◆ ASSIGNED TASK ◆
Whenever a line below includes the string "will", show it.
AVAILABLE DATA Block Start
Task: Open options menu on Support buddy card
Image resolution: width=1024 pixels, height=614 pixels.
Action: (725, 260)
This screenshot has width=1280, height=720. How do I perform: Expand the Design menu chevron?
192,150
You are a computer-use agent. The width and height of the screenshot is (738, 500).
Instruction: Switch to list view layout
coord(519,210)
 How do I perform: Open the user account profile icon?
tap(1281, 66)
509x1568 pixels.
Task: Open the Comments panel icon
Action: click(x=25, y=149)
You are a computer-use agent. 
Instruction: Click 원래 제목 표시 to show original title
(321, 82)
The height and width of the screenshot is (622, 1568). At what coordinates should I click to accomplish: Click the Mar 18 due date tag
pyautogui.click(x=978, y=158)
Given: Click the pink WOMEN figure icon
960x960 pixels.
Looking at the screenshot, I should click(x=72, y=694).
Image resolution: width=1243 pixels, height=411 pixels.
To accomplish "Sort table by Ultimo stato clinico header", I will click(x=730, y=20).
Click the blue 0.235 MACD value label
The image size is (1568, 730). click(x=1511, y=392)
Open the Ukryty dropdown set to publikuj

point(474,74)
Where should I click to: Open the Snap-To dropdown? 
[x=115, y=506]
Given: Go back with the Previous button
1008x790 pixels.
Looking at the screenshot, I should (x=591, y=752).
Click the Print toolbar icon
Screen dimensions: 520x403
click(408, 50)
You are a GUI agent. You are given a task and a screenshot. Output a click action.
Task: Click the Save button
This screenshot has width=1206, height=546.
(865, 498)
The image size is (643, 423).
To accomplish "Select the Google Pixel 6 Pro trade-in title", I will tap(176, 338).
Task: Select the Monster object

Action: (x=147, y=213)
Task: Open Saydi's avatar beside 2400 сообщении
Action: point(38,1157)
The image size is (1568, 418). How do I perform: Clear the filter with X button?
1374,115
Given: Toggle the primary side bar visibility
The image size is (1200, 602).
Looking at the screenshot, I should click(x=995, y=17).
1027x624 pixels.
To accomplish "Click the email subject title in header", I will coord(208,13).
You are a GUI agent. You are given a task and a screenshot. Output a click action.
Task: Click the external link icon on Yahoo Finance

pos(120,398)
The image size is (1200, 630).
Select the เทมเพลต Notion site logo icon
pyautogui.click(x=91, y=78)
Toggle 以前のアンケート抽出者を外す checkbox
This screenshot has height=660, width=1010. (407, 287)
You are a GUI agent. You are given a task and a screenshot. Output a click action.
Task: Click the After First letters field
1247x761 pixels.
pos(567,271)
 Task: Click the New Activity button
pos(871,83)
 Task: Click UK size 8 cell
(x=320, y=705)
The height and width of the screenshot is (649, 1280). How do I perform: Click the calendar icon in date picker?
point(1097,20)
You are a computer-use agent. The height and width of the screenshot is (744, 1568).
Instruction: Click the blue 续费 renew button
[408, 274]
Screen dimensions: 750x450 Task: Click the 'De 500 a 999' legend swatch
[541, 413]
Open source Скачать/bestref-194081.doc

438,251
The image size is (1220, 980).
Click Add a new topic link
AVAILABLE DATA Block End
◆ WRITTEN SOLUTION ◆
To accomplish "Sort table by Ultimo stato clinico header", I will click(x=730, y=20).
To accomplish "Select the Google Pixel 6 Pro trade-in title", I will tap(176, 338).
To accomplish "Click the email subject title in header", I will coord(208,13).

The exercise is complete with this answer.